Namun usaha-usaha tersebut terganjal oleh budaya
masyarakatnya yang cenderung ortodox (sebagai akibat dari sistem politik dan
Budaya kekaisaran dan nilai-nilai konfusians) berabad-abad sehingga menghambat perubahan
dan hal-hal baru, inovasi dan sebagainya. Timbul gagasan untuk membentuk “masyarakat
Cina yang baru”. Singkat cerita, pada kekaisaran Cina berubah menjadi Republik
Rakyat Tiongkok pada masa pemerintahan Partai Komunis yang dipimpin oleh Mao
Zedong yang berideologi sosialisme, komunis, Leninisme mencoba untuk mengubah
budaya masyarakat Cina dengan melakukan Revolusi Budaya (Cultural Revolution)
pada tahun 1966-1971 dengan mencoba menghancurkan apa saja yang berbau budaya Cina
lama, sistem feodalistik dan pembagian kelas. Kebijakan ini ternyata menyebabkan
mundurnya keadaan ekonomi.
Pemimpin pasca Mao Zedong mencoba mengkoreksi
kebijakan-kebijakan Mao Zedong agar dapat kembali sesuai menuju RRT yang Kaya
dan Besar (Wealth and Power). Para pemimpin dan pemikir sepakat bahwa percuma
jika ideologi komunis tercapai, tetapi kesejahteraan rakyatnya tidak tercapai.
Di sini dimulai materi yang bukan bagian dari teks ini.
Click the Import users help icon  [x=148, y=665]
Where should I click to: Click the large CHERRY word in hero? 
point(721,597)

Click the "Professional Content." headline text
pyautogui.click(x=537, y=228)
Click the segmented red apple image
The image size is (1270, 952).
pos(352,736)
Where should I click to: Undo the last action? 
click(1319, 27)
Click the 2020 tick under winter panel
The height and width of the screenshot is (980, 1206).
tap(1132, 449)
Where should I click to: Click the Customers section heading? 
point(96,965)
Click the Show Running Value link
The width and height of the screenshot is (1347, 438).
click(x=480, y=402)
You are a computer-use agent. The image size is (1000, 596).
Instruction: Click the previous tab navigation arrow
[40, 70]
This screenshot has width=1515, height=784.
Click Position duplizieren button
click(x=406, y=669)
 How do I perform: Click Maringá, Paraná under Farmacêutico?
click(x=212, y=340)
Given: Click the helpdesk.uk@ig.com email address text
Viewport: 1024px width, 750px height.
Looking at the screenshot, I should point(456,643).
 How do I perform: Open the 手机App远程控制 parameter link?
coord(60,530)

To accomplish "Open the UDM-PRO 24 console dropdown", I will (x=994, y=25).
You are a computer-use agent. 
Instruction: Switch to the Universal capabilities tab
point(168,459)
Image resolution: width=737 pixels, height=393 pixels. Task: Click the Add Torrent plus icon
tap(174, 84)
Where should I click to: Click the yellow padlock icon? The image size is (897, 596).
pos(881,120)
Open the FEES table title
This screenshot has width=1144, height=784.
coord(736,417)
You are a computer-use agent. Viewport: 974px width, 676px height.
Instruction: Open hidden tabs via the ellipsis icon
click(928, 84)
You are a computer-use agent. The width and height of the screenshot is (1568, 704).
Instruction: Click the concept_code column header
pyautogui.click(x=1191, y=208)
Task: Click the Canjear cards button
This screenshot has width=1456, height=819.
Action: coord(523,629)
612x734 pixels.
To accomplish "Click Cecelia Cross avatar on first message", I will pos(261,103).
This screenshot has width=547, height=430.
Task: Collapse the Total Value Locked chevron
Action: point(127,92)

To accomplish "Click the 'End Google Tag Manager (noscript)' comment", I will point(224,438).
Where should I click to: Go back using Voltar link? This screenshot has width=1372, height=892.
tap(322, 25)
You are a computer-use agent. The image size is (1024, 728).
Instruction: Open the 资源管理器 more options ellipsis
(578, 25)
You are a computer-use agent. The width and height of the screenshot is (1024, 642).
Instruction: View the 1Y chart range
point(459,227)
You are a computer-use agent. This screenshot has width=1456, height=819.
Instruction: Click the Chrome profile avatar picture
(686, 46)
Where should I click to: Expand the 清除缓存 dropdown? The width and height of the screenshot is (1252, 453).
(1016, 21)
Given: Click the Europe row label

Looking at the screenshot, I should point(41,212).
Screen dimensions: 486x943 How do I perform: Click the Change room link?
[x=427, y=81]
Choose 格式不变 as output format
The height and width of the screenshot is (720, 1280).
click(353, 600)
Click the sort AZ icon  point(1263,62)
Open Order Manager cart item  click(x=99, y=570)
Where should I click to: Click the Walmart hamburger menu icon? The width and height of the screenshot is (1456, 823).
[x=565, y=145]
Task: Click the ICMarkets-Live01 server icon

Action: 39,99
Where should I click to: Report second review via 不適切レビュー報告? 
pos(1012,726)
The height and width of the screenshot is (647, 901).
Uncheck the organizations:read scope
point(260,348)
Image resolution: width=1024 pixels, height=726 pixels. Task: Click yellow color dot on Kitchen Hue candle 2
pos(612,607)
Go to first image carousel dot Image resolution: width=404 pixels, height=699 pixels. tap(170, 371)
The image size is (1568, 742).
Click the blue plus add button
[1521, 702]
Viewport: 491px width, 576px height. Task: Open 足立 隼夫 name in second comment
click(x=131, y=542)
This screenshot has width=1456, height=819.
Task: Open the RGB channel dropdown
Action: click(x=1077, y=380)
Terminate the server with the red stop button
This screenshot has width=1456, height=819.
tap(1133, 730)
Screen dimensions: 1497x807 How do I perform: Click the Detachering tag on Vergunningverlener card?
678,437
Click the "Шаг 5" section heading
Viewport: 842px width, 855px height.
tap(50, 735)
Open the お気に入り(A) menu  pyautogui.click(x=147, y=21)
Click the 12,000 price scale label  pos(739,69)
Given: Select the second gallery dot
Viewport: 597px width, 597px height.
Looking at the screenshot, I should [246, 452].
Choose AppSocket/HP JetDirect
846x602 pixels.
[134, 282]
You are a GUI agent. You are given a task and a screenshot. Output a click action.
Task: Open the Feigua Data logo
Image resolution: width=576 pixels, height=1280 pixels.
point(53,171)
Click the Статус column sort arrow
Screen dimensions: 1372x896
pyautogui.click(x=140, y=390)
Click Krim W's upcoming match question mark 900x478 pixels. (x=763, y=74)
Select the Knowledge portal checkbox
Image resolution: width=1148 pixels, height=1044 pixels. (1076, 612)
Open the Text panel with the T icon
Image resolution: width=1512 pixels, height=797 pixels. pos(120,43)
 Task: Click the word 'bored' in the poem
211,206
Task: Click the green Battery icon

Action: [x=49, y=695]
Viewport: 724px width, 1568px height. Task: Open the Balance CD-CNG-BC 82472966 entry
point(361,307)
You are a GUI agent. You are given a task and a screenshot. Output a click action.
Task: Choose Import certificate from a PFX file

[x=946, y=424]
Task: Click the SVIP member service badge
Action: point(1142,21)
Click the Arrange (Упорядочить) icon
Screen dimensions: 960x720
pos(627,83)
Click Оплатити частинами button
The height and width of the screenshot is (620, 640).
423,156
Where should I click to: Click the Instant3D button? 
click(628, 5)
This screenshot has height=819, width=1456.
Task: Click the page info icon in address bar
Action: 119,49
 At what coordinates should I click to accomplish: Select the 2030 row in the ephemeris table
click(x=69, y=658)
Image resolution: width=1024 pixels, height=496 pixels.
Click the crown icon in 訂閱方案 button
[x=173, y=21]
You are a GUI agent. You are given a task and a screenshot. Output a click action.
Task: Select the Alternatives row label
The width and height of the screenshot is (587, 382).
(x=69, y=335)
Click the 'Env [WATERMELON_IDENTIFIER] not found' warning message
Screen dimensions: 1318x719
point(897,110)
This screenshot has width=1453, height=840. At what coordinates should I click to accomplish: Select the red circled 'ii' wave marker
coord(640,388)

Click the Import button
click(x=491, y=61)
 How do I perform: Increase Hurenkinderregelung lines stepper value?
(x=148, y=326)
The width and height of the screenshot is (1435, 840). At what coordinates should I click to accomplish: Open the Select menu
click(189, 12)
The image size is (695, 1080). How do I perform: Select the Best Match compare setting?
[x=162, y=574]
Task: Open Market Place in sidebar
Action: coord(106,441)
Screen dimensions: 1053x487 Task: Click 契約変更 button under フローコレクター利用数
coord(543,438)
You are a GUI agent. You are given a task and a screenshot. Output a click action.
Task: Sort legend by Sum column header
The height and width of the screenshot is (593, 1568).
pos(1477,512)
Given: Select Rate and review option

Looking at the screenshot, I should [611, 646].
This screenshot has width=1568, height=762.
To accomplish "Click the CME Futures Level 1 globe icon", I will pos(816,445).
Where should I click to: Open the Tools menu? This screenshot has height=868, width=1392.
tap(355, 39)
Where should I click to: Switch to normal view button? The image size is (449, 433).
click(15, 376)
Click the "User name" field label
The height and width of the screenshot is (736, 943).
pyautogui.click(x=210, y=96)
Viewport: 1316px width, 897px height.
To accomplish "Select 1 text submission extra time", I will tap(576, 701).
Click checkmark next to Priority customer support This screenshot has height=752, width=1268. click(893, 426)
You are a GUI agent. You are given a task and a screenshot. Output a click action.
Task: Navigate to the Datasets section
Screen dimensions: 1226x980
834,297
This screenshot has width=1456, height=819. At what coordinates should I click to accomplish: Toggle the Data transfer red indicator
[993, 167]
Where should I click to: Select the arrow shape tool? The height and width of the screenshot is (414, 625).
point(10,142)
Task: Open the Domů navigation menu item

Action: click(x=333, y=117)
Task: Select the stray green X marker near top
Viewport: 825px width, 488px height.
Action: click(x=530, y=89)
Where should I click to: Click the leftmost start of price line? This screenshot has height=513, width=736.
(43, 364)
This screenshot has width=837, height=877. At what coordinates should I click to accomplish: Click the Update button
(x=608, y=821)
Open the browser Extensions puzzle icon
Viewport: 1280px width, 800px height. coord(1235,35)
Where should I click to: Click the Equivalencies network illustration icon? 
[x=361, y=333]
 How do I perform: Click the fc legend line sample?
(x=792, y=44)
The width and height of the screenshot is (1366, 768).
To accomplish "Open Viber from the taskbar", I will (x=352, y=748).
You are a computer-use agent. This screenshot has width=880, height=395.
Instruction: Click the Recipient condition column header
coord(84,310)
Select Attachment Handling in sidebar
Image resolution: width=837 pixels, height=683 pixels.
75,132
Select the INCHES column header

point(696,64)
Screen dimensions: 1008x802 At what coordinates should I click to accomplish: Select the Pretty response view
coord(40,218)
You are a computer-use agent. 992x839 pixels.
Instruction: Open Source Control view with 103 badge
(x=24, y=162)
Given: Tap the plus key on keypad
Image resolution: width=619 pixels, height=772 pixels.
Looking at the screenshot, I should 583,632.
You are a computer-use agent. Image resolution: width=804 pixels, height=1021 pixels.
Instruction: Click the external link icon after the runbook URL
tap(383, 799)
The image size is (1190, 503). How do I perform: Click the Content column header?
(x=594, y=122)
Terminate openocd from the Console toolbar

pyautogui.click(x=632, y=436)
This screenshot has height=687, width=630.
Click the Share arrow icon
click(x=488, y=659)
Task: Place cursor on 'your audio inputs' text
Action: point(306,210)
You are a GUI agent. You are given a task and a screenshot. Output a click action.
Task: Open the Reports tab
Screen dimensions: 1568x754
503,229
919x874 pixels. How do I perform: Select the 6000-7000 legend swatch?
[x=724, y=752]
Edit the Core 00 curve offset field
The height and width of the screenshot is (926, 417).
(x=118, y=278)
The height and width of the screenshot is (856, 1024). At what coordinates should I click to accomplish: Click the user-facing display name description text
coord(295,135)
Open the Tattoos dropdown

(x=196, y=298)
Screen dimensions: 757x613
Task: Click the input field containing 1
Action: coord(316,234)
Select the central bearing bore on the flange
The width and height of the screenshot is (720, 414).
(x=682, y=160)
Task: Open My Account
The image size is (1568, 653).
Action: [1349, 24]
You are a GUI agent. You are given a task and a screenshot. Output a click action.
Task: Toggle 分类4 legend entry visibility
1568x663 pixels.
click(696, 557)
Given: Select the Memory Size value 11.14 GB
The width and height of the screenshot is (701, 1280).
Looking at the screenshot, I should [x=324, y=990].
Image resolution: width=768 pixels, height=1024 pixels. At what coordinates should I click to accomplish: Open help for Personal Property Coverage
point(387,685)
Kesejahteraan rakyatnya dipandang lebih utama. Sehingga muncullah kebijakan
yang sampai saat ini masih berjalan, yaitu Sistem Politik tetap komunis
(dipimpin oleh partai komunis, sentralistik dan tidak menggunakan sistem
Demokrasi) tetapi sistem ekonomi menggunakan sistem kapitalisme dan beberapa
kebijakannya mengadopsi dari negara-negara barat. Sistem kapitalisme ini
membuat negara-negara lain berlomba-lomba berinvestasi di RRT yang membuat
ekonomi di RRT bergerak. Dengan perbaikan bertahap, maka kini RRT menjadi salah
satu kekuatan politik, ekonomi dan militer didunia.